→ TEXT UNDER STUDY
◇ ◇ ◇ ◇
= Feudal duties =

Obligations in a feudal system

Feudal duties were the set of reciprocal financial, military and legal obligations among the warrior nobility in a feudal system. These duties developed in both Europe and Japan with the decentralisation of empire and due to lack of monetary liquidity, as groups of warriors took over the social, political, judicial, and economic spheres of the territory they controlled. While many feudal duties were based upon control of a parcel of land and its productive resources, even landless knights owed feudal duties such as direct military service in their lord's behest. Feudal duties were not uniform over time or across political boundaries, and in their later development also included duties from and to the peasant population, such as abergement.

Feudal duties ran both ways, both up and down the feudal hierarchy; however, aside from distribution of land and maintenance of landless retainers, the main obligation of the feudal lord was to protect his vassals, both militarily from incursion and judicially via court justice. In addition to lands, the lord could grant what were called "immunities", but were rights to conduct governmental functions such as the collecting of taxes and tolls, the holding of judicial proceedings, and even the coinage of money. In addition there were contingent duties the lord owed such as the duty to take back a fief that was rejected by an heir (droit de déguerpissement). Sometimes, particularly in the Frankish kingdoms, a lord would grant a fief to an assemblage of men rather than to a single vassal. These grants were called bans and included extensive governmental autonomy, or immunities.

Duties owed by a vassal to his lord can be categorised into four types:
- Military (auxilium), which included personal service, providing troops (raising levies), and later scutage (a payment) in lieu of service. Military duties also included work on fortifications and roads and bridges, thus the trinoda necessitas.
- Court duties (consilium), which encompassed everything from security (being a guard) through rendering advice in council, providing squires and even in some cases providing de facto hostages.
- Special taxes (aids), often called feudal aids, were monies due upon certain contingent events, such as contributing to the lord's ransom, or to pageant-like events at court such as royal marriages.
- Incidents, which included such things as a negotiated kickback to the lord upon being granted a fief (politely called a receipt), the duty to feed and house the lord and his retinue when the lord visited (droit de gîte), allowing the lord to hunt or fish on his land (droit de garenne) and being subject to the residual lordly rights of guardianship upon minority inheritance, and forfeiture upon a failure of heirs or failure to observe his feudal obligations.

In Europe, church lands were also held with feudal duties. While some churchmen did provide direct military service, most either hired substitutes, paid scutage, or later converted the duty to one of prayer, frankalmoin.
◇ ◇ ◇ ◇
→ ABOUT THIS TASK
Retype the passage on feudal duties word for word, beginning at the words "- Special taxes" and stopping after "of prayer, frankalmoin.". The records after this point are separate material with no connection to the passage on feudal duties.

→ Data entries
◇ ◇ ◇ ◇
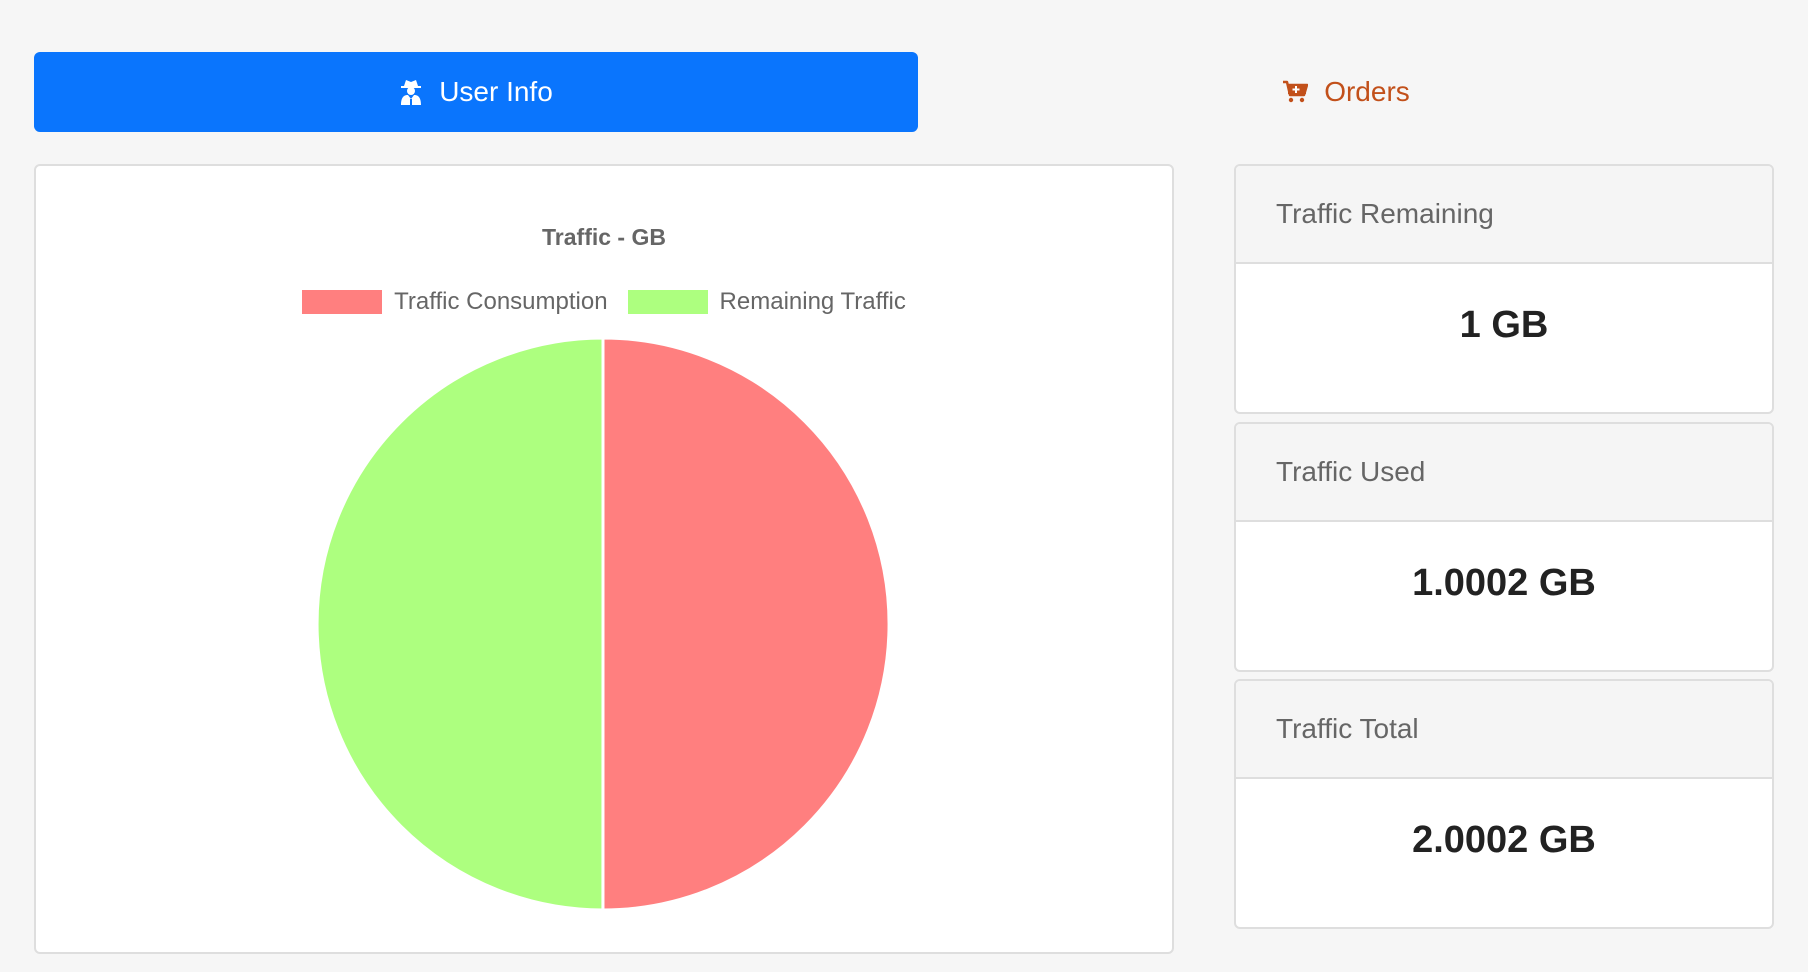  I want to click on tab-bar: User Info Orders, so click(904, 92).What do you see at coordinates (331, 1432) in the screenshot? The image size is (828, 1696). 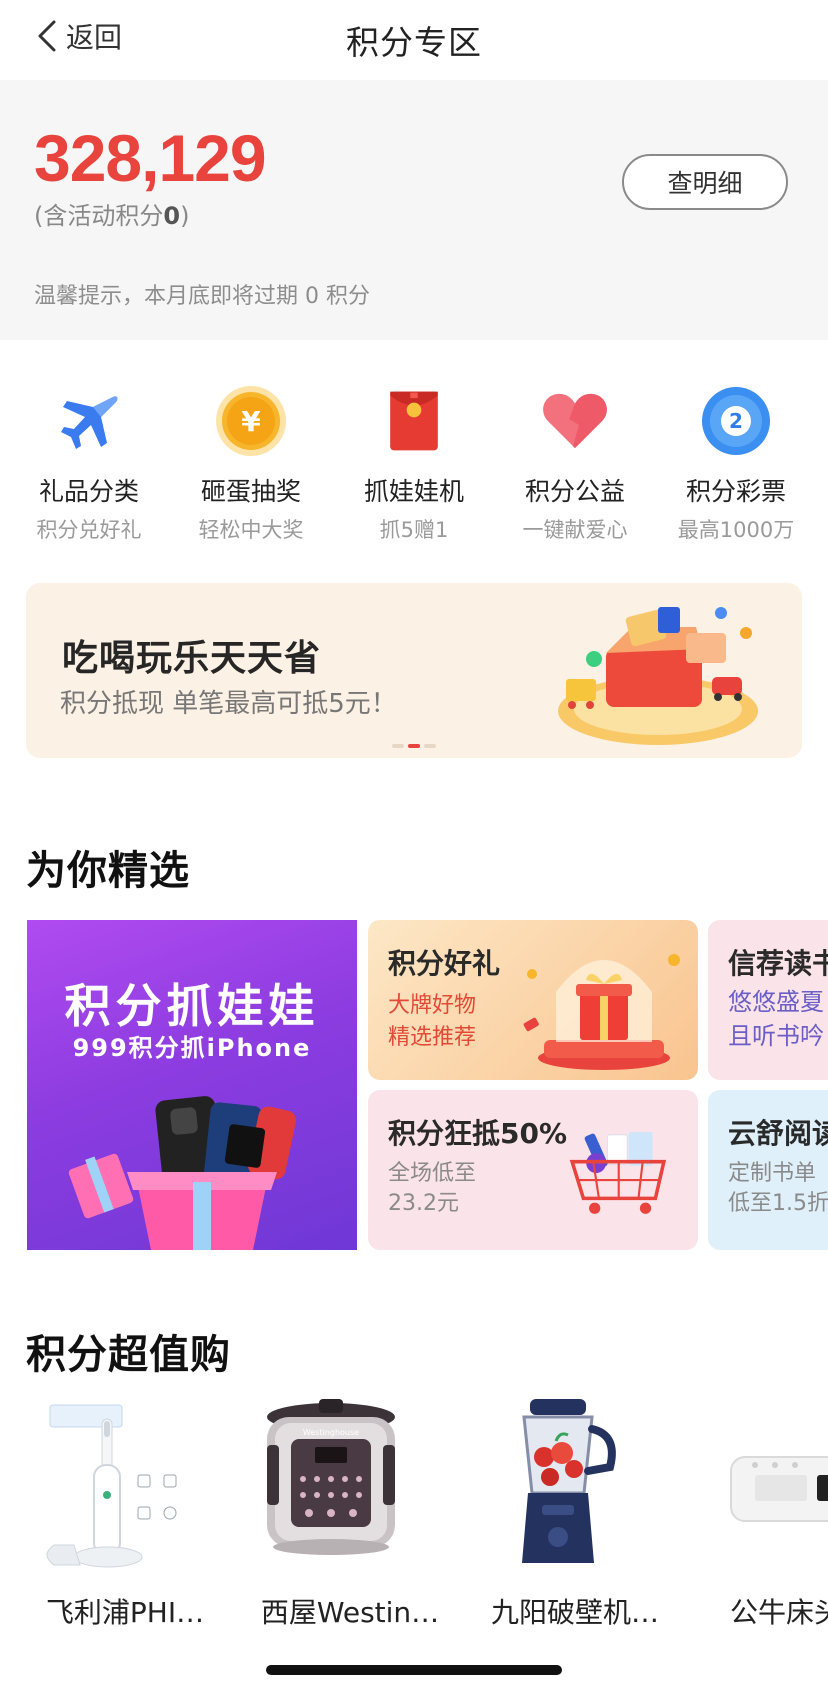 I see `cooker-brand-text: Westinghouse` at bounding box center [331, 1432].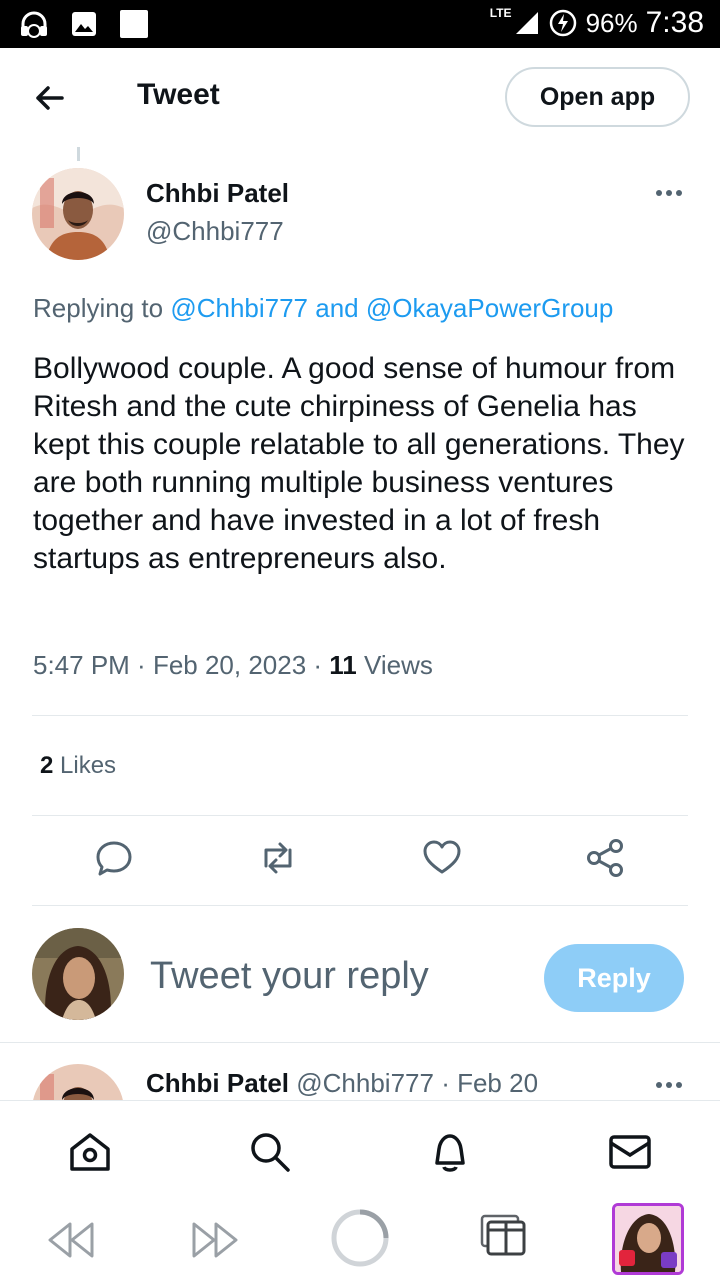  What do you see at coordinates (504, 1238) in the screenshot?
I see `tabs-icon` at bounding box center [504, 1238].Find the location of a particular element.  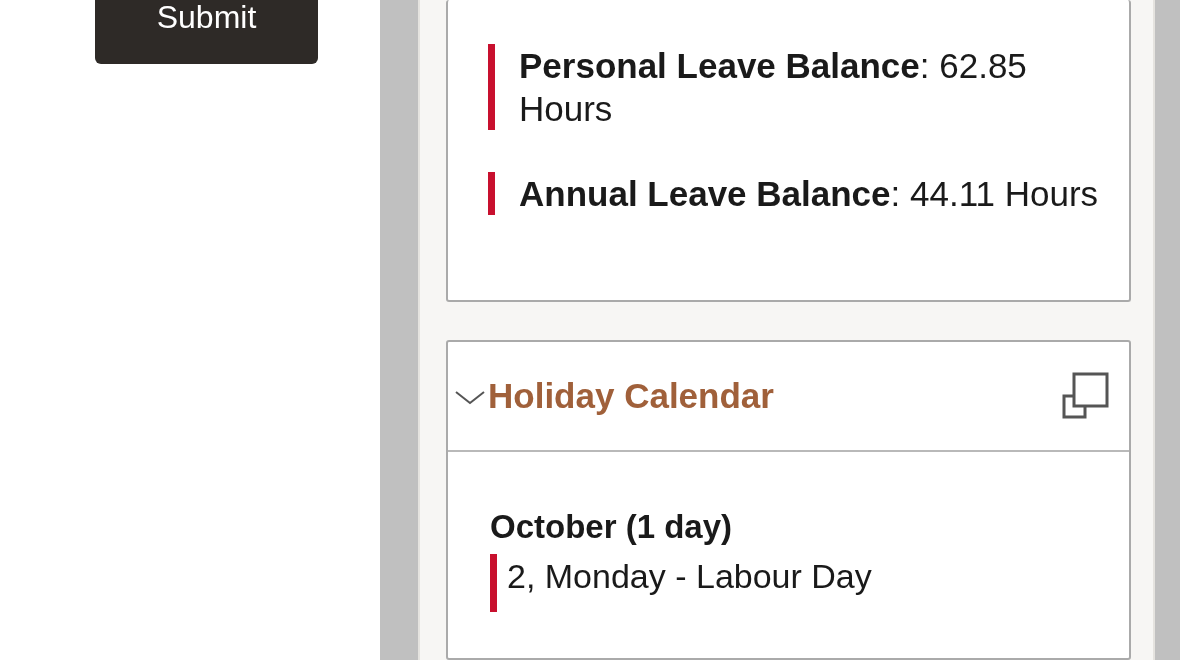

holiday-text: 2, Monday - Labour Day is located at coordinates (690, 576).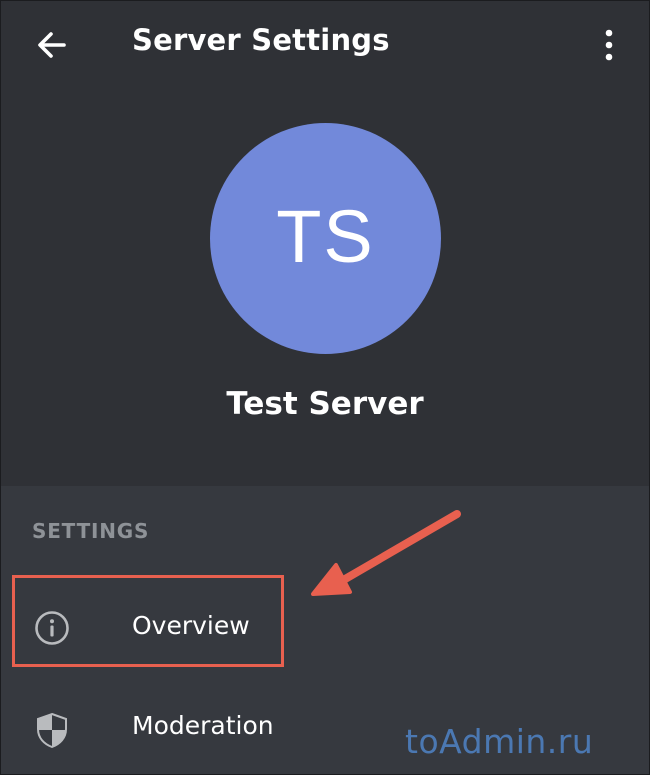 The height and width of the screenshot is (775, 650). Describe the element at coordinates (261, 40) in the screenshot. I see `page-title: Server Settings` at that location.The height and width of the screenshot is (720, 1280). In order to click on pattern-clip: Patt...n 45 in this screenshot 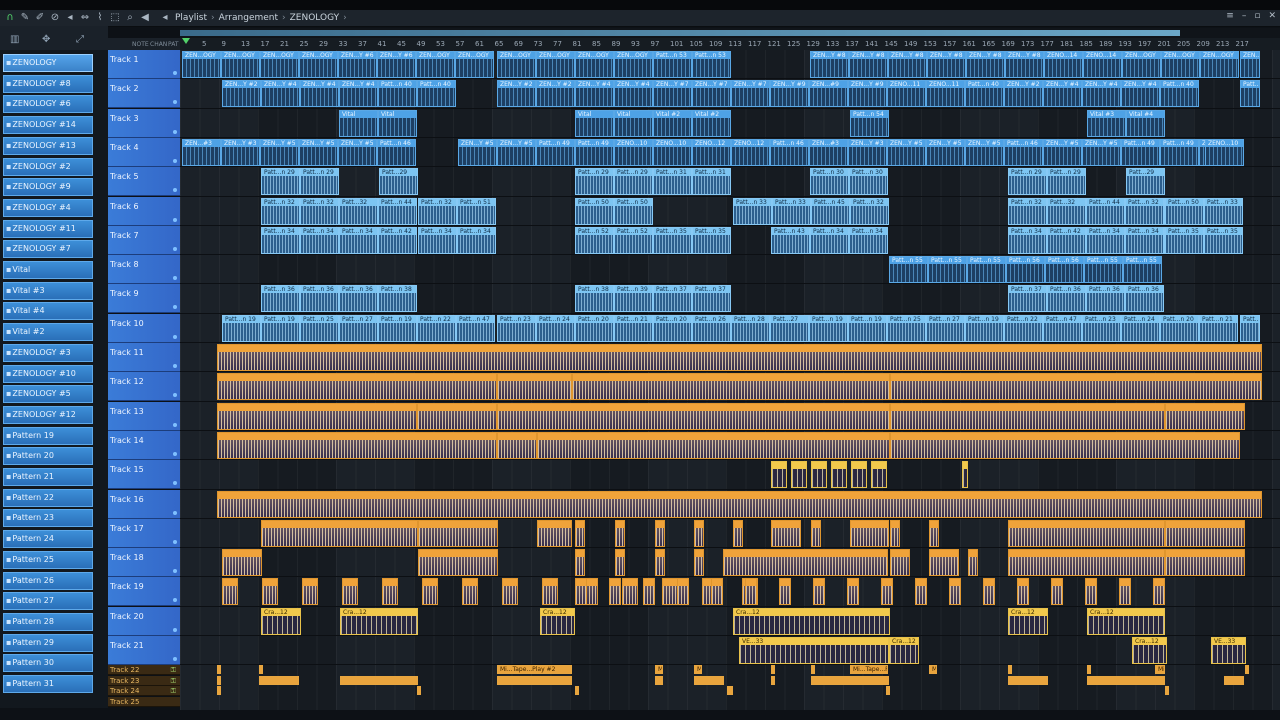, I will do `click(830, 211)`.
◇ ◇ ◇ ◇
→ RESULT OF THIS EXERCISE
- Special taxes (aids), often called feudal aids, were monies due upon certain contingent events, such as contributing to the lord's ransom, or to pageant-like events at court such as royal marriages.
- Incidents, which included such things as a negotiated kickback to the lord upon being granted a fief (politely called a receipt), the duty to feed and house the lord and his retinue when the lord visited (droit de gîte), allowing the lord to hunt or fish on his land (droit de garenne) and being subject to the residual lordly rights of guardianship upon minority inheritance, and forfeiture upon a failure of heirs or failure to observe his feudal obligations.

In Europe, church lands were also held with feudal duties. While some churchmen did provide direct military service, most either hired substitutes, paid scutage, or later converted the duty to one of prayer, frankalmoin.